Фольк посмотрел на него, ничего не ответив. Маркович поправил очки на переносице и покачал головой.

– Плохо то, – продолжал он, – что жажда мести или просто желание выжить могут оказаться ловушкой… Да, – добавил он, поразмыслив. – Думаю, самое худшее – надежда. Вы намекнули на это вчера, хотя, возможно, имели в виду другое… Ты твердо уверен, что произошла ошибка и скоро все наладится. Ты говоришь себе, что такое не может длиться долго. Но время проходит – и ничего не меняется. И вот однажды время останавливается. Ты перестаешь считать дни, и надежда исчезает… Тогда-то ты и превращаешься в настоящего пленника. Профессионального, если можно так выразиться. Терпеливого смирного пленника.

Фольк внимательно разглядывал голубую линию открытого моря за гаванью. Потом пожал плечами.

– Но вы уже не пленник, – сказал он. – И пиво у вас сейчас нагреется.

Повисла тишина. Снова взглянув на Марковича, Фольк заметил, что его глаза из-за пыльных стекол очков смотрят пристально и настороженно.

– Вы тоже кажетесь терпеливым человеком, сеньор Фольк.

Фольк не ответил. Маркович снова затянулся, и бриз подхватил дымок, выходивший из его полуоткрытого рта. Затем покачал головой.

– Очень занятная эта ваша фреска. Я был просто поражен, честное слово… Скажите же что-нибудь, пожалуйста. Вы фотографировали войны, революции… Ваша теперешняя работа – итог или вывод?… Вы хотите собрать воедино все, что видели, хотите объяснить увиденное? Может быть, объяснить самому себе?

На лице Фолька появилась вымученная улыбка. Холодная, недобрая.

– Приходите еще раз и любуйтесь сколько хотите. Делайте выводы сами.

Маркович потер небритый подбородок, словно обдумывая предложение Фолька. Выглядел он довольно запущенно, и не только из-за щетины и пыльных очков: у него была грязная жирная кожа и та же самая одежда, что накануне. Мятая рубашка с потрепанным воротом. Фольк спросил себя, где он провел эту ночь.

– Спасибо, обязательно приду. Завтра, если вам удобно.

Взяв докуренную сигарету большим и указательным пальцем, он отбросил ее далеко в сторону и посмотрел на поднимающийся вверх дымок Потом отхлебнул пива и вытер рот тыльной стороной руки.

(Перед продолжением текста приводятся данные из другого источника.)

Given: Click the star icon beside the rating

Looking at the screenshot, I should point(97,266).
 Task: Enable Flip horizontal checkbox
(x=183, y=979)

– Позвольте задать вам еще один вопрос, – сказал он. – Вы случайно не знаете, почему человек мучает и убивает своих собратьев?… Тридцать лет с камерой в руках помогли вам найти ответ?

Фольк засмеялся. Сухой, невеселый смех.

– Никакие тридцать лет для этого не нужны. Любой может найти ответ, если внимательно посмотрит по сторонам… Человек мучает и убивает своих собратьев, потому что его природа такова. Ему это приносит удовольствие.